Retail investors — whether passive, active, or somewhere in between — are largely underserved.
Trading Is Hard — Process Is Everything
One statistic that often gets cited (and broadly aligns with what we’ve observed) is that most day traders quit quickly:
A large majority exit within months
Most never achieve consistent profitability
That’s not because they’re unintelligent. It’s because trading:
Is emotionally demanding
Requires discipline
Demands repeatable systems
Punishes improvisation
If your goal is something as “simple” as averaging $1,000 per day, you quickly realize how much structure is required:
Clear plans
Risk management
Defined processes
Consistent execution
Doing all of this manually is not impossible — but it’s painful, error-prone, and unsustainable for most people.

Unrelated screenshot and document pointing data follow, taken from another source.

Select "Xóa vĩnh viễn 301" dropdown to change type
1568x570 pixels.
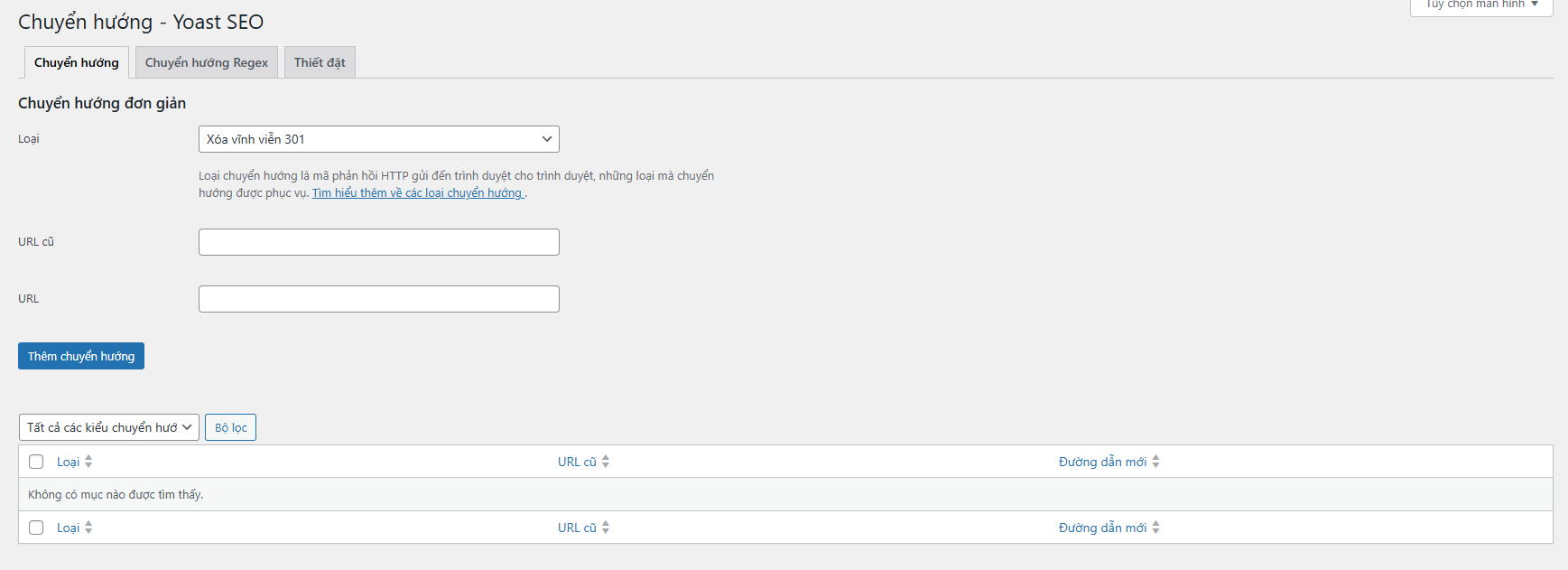(x=378, y=138)
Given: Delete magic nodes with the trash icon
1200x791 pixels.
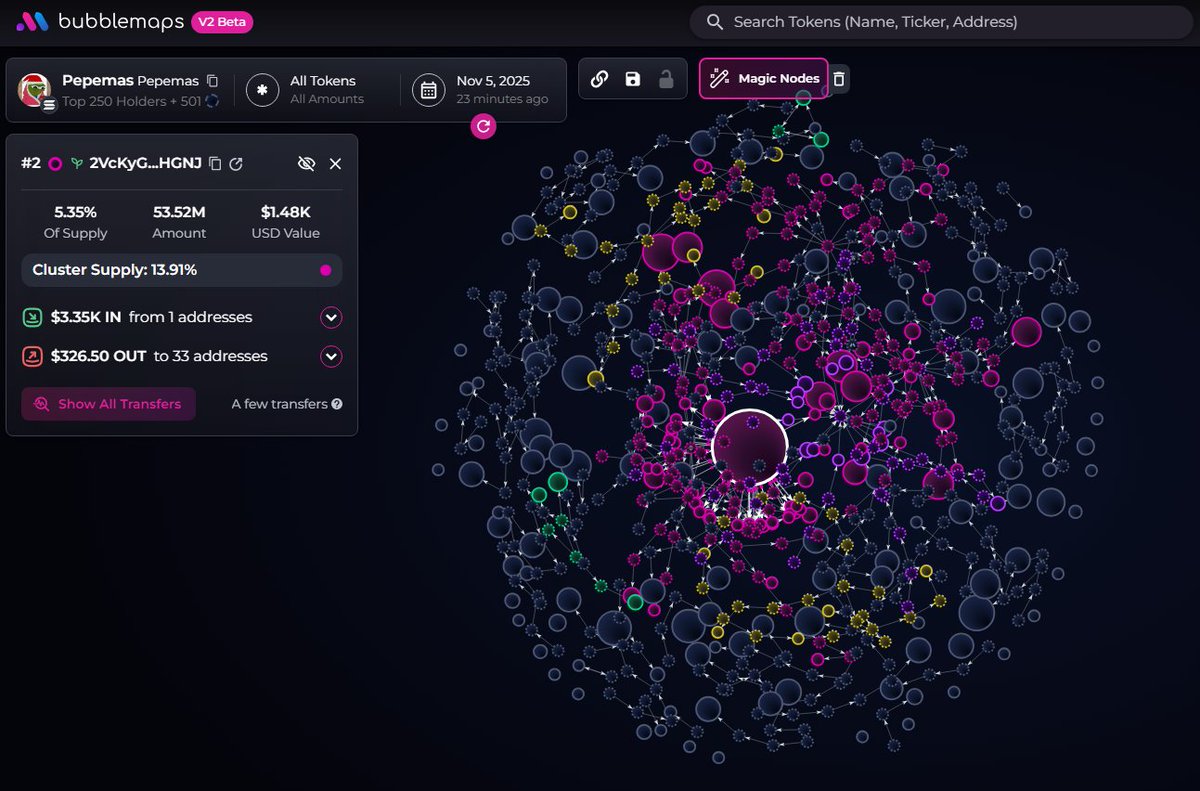Looking at the screenshot, I should pos(839,79).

Why We’re Building in FinTech
This is where our background matters.
At Snowpal, we’ve:
Built multiple production systems
Served both B2B and B2C users
Operated as a polyglot engineering team
Shipped, maintained, and scaled real products over years
Fintech sits at the intersection of two things we care deeply about:
Finance
Software engineering
We believe we’re well-positioned to build modern, API-first tooling that:
Respects how people actually trade and invest
Helps users spend less time while making better decisions
Is affordable, flexible, and extensible
Evolves alongside market structure changes
We’re also committed to sharing our learnings openly — even if that means giving away ideas. We’re confident in our ability to execute, and we welcome healthy competition.
What Comes Next
This is just the beginning.
In future posts and videos, we’ll dive into:
Specific problems we’re tackling
Where existing platforms fall short
How extended trading hours change system design
What retail-first fintech tooling should look like
Think of this as episode one.
We’ll keep the conversation going.
Talk soon.



Solid framing. The shift toward 24/7 trading is kinda inevitable once you factor in global partici pation, but most retail tooling still feels stuck in the 9:30-4pm mindset. The point about process being everything for consistent profitability is spot on. I've seen people blow up accounts not because they couldn't identify good setups, but because they had zero discipline around position sizing or stop management.